Freeport akan meremehkan utusan dari Indonesia selama belum Presiden sendiri yang menyambangi. Pasalnya, perusahaan tersebut menjalin kontrak dengan sistem Business to Government dengan Indonesia. Sebagai pelaku bisnis mereka langsung menjalin ikatan dengan pemerintah. "Mereka terbiasa berurusan dengan petinggi negara," kata dia.
Dia menceritakan, Freeport masuk ke Indonesia pada 1967 dan saat itu mereka berhadapan langsung dengan Mantan Presiden Soeharto. Sebagai investor, pintu dibuka lebar-lebar bagi Freeport kala itu. Segala kemudahan diberikan oleh Pemerintah Indonesia. Mulanya hanya mengajukan izin mengoperasikan lahan tambang tembaga. Begitu menemukan emas, mereka mengkategorikan temuan emas tersebut sebagai hasil tambang galian ikutan.
Berdasarkan kontrak pertama, seharusnya Freeport habis masa operasinya pada 1997. Namun, jauh sebelum masa kontrak berakhir, petinggi Freeport, termasuk dalam hal ini para pejabat dari Amerika, melobi Pemerintah Indonesia untuk renegosiasi dan memperpanjang kontrak. "Mereka tahu cadangan di Papua sangat banyak sehingga mereka bernegosiasi sebelum habis masa kontrak," jelasnya.
Tahun 1991, Freeport berhasil memperpanjang kontraknya selama 20 tahun dan dalam kontrak karya generasi terbaru itu disebutkan bahwa kontrak dapat diperpanjang kembali selama 2 x 10 tahun apabila Freeport menginginkan.
Herman mengingatkan, apabila saat itu keinginan Freeport untuk renegosiasi dikabulkan oleh pemerintah, meski belum habis jangka waktu, semestinya, Freeport juga menanggapi positif upaya renegosiasi yang kini sedang dilancarkan oleh Pemerintah Indonesia."Harus adil. Dulu dia minta renegosiasi kita mau, sekarang kita minta renegosiasi harusnya dia juga bersedia," katanya.

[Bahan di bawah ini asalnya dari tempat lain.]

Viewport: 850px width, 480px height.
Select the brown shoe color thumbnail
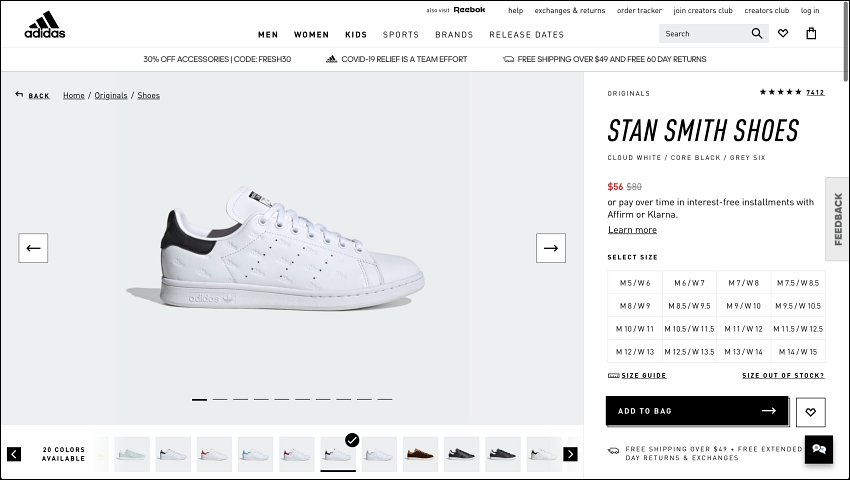[420, 454]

Presiden Susilo Bambang Yudhoyono dijadwalkan akan mengunjungi Honolulu, Hawaii, Amerika Serikat untuk hadir dalam acara Konferensi Tingkat Tinggi Asia Pacific Economic Cooperation (APEC) pada 10-12 November besok. Herman mengharapkan, di sela-sela konferensi tersebut, Presiden Susilo dapat membicarakan upaya renegosiasi Freeport dengan para petinggi negara maupun perusahaan tambang asal Amerika tersebut.

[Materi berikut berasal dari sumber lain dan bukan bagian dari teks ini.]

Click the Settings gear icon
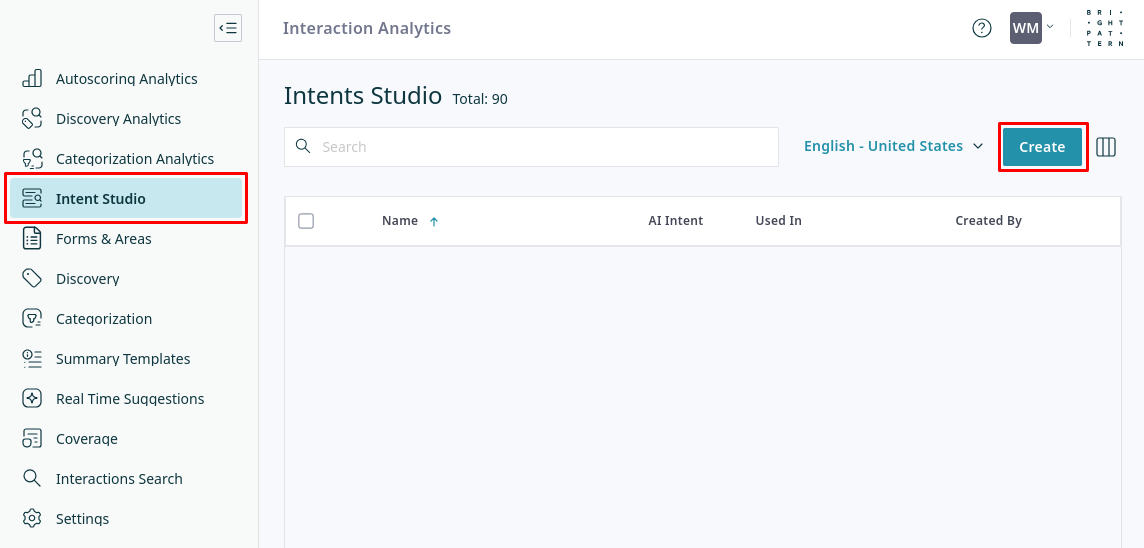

Herman yakin posisi tawar Indonesia cukup bagus kepada Freeport. Pasalnya, produksi tembaga dan emas dari tambang Grassberg menyumbangkan pendapatan yang sangat signifikan bagi perusahaan tersebut. Freeport juga dinilai tidak akan keluar dari Indonesia begitu saja.
Pemerintah bisa juga menawarkan penambahan jasa keamanan kepada Freeport dalam renegosiasi, mengingat kondisi wilayah oeprasional lahan tambang mereka terkategori sebagai rawan konflik."Istilahnya, help me to help you," kata dia.

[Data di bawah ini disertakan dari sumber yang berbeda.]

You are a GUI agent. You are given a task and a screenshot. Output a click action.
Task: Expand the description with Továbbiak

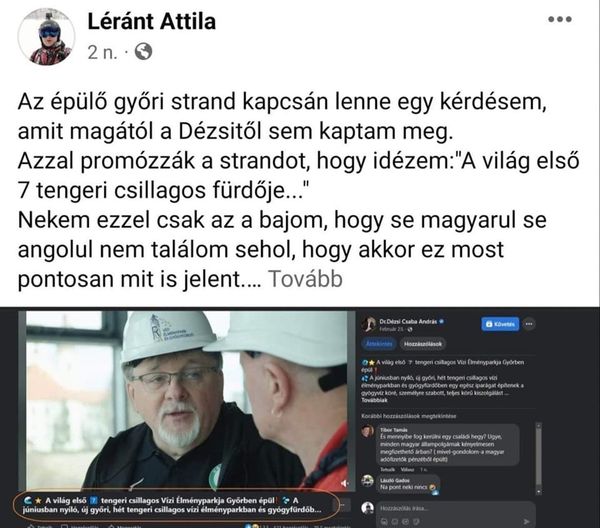click(374, 400)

Secara kinerja sebagai perusahaan tambang dalam pengolahan dan proses produksi, Herman menilai Freeport sudah cukup bagus."Tetapi begitu masuk soal terms ekonomi, mereka sangat kapitalis," kritiknya. Beroperasi puluhan tahun, Freeport diyakini sudah cukup banyak mengambil keuntungan besar dari Indonesia.